[REQUIRED TASK A] Rewrite the listing from its first line through the line containing "Close is located at coordinates (1486, 22).", replacing "screenshot" with "image" and keeping everything else the same.

[DOCUMENT EXTRACT]
>>>
The Honest History of Rune Divination
Most rune divination guides claim an unbroken tradition stretching back thousands of years to the Norse and Germanic peoples of the ancient world. This claim requires honest examination, because the actual historical evidence is considerably more complicated and considerably more interesting than the straightforward lineage most guides assert.
The most frequently cited piece of evidence for ancient rune divination is a passage in Tacitus's Germania, written in 98 CE. Tacitus describes the Germanic peoples cutting strips from a fruit-bearing tree, marking them with different signs, scattering them on a white cloth, and then having a priest or head of household pick three strips and interpret them according to the marks. This is unambiguous evidence of lot-casting divination practised by the early Germanic peoples. The debate among scholars is whether the marks Tacitus describes were runes. The word he uses is notis, meaning marks or signs, rather than litterarum notis, which would specifically indicate letters or written characters. Tacitus was a Roman outsider writing about Germanic customs he had not directly observed, and the earliest archaeological evidence for runes dates to the second century CE, approximately one lifetime after his account. The connection between Tacitus's marked staves and the Elder Futhark is therefore possible but not proven. Scholars including R. I. Page of the University of Cambridge have approached the Tacitus passage with appropriate caution, and the honest position is to present it as suggestive rather than conclusive.
Archaeological evidence for runic objects used specifically for divination is sparse. The three rune poems that survive, the Old Norwegian, Old Icelandic, and Old English rune poems, dating from approximately the eighth to the twelfth centuries, describe the runes and their associated concepts but do not describe a divinatory practice. References to runes in the Eddas and sagas are present but ambiguous: the word rún, from which our word rune derives, carries the meaning of mystery, secret, or whispered counsel, which suggests a weight beyond ordinary literacy, but does not specify a structured casting practice of the kind modern rune sets involve.
<<<
[LISTING]
>>>
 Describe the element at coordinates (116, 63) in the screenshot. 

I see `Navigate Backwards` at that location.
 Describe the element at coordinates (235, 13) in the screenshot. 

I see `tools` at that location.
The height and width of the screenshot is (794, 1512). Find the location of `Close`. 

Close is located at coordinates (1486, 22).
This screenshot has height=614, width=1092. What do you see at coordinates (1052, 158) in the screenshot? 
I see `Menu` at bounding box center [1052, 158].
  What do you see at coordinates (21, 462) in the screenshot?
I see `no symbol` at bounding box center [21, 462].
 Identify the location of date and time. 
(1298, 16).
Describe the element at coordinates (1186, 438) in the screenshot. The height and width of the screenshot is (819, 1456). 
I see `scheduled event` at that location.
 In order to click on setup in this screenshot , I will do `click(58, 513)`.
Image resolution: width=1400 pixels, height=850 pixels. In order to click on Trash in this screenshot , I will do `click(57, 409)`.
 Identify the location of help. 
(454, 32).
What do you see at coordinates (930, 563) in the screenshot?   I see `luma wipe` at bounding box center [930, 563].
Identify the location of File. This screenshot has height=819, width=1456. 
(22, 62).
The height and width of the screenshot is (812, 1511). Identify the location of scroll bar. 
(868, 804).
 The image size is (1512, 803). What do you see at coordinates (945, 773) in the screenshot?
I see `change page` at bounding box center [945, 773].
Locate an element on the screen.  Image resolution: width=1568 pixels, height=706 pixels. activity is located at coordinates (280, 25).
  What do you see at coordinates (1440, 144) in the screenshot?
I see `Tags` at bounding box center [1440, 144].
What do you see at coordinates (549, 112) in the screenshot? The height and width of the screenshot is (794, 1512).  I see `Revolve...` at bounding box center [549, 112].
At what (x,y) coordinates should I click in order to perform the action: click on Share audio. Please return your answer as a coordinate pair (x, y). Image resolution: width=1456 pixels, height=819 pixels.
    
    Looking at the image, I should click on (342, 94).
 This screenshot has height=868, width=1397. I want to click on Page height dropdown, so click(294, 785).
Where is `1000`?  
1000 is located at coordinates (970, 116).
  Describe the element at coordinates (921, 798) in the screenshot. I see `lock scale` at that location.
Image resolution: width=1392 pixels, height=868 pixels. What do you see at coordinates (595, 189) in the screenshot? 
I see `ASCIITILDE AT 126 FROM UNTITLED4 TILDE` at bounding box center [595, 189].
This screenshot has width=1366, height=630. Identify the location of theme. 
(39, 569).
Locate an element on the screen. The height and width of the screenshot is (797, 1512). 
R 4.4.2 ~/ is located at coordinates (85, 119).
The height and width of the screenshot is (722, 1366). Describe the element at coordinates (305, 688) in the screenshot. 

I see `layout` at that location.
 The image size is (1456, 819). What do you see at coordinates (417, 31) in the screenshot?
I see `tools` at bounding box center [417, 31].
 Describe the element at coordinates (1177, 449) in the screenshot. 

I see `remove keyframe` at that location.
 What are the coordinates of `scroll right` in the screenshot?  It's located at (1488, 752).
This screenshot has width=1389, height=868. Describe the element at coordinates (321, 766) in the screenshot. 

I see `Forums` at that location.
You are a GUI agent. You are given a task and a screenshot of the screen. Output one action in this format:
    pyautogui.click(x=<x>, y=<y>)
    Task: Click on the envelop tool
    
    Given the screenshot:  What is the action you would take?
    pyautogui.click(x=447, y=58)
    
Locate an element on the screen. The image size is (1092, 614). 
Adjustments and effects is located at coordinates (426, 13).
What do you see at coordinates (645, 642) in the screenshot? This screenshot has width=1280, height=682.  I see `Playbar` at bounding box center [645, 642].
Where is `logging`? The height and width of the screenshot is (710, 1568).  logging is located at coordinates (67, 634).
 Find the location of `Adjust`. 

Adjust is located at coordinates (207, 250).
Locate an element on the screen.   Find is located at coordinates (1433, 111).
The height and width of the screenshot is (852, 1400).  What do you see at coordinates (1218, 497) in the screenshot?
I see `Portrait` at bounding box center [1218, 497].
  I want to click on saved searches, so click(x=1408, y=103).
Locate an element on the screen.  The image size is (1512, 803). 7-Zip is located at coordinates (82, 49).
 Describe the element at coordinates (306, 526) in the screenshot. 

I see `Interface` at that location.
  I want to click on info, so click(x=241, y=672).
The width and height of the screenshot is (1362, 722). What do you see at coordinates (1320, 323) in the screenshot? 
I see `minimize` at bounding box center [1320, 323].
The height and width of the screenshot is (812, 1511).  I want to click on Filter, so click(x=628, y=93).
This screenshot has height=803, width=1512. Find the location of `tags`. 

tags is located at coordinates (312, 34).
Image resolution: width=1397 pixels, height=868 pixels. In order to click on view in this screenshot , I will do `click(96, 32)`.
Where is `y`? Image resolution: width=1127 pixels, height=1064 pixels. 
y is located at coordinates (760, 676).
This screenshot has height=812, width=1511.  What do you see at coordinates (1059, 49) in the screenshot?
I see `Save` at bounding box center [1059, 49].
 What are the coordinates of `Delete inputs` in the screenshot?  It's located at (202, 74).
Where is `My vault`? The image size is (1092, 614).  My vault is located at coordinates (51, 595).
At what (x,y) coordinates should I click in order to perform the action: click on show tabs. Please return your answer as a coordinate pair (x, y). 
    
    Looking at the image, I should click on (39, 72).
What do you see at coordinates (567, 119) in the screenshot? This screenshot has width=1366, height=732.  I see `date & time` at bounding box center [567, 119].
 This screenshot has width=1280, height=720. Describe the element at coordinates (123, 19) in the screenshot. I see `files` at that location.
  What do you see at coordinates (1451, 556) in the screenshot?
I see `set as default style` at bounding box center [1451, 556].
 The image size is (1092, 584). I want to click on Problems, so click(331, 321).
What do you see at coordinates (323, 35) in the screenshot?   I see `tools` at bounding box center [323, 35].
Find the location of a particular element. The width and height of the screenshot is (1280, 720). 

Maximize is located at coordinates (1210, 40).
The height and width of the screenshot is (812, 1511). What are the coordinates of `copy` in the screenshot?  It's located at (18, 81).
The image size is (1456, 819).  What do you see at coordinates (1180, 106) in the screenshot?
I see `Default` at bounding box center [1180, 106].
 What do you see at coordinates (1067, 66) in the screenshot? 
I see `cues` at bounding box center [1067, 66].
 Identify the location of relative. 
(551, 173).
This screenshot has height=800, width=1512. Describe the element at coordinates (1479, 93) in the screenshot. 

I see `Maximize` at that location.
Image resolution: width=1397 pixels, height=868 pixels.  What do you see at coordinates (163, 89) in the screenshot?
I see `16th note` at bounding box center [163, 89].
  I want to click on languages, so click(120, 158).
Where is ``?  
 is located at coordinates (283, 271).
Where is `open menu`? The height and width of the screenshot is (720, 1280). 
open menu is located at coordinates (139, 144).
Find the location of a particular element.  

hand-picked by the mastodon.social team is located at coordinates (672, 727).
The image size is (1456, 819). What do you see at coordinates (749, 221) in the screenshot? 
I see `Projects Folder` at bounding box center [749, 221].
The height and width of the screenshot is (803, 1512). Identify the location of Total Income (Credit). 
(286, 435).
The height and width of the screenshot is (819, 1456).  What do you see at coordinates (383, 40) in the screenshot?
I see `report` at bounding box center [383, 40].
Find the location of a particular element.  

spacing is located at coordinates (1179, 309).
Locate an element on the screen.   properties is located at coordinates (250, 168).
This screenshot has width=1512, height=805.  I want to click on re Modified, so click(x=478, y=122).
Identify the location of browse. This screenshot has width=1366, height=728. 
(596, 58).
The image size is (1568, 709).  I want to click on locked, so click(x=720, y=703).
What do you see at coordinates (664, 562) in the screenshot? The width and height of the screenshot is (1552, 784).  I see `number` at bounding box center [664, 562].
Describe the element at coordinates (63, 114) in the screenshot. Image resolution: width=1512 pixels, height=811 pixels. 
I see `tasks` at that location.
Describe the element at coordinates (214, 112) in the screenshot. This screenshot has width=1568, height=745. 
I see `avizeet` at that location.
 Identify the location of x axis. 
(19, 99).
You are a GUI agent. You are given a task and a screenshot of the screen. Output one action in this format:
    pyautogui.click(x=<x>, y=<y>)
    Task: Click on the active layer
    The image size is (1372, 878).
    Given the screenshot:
<<<
[REQUIRED TASK B]
Answer these questions from the text on rune divination history:
(i) In what year was Tacitus's Germania written?
(ii) What word does Tacitus use for the marks on the strips?
(iii) Which three rune poems survive?

[EXPECTED OUTPUT A]
 Describe the element at coordinates (116, 63) in the image. 

I see `Navigate Backwards` at that location.
 Describe the element at coordinates (235, 13) in the image. 

I see `tools` at that location.
The height and width of the image is (794, 1512). Find the location of `Close`. 

Close is located at coordinates (1486, 22).

[EXPECTED OUTPUT B]
(i) 98 CE
(ii) Notis
(iii) The Old Norwegian, Old Icelandic, and Old English rune poems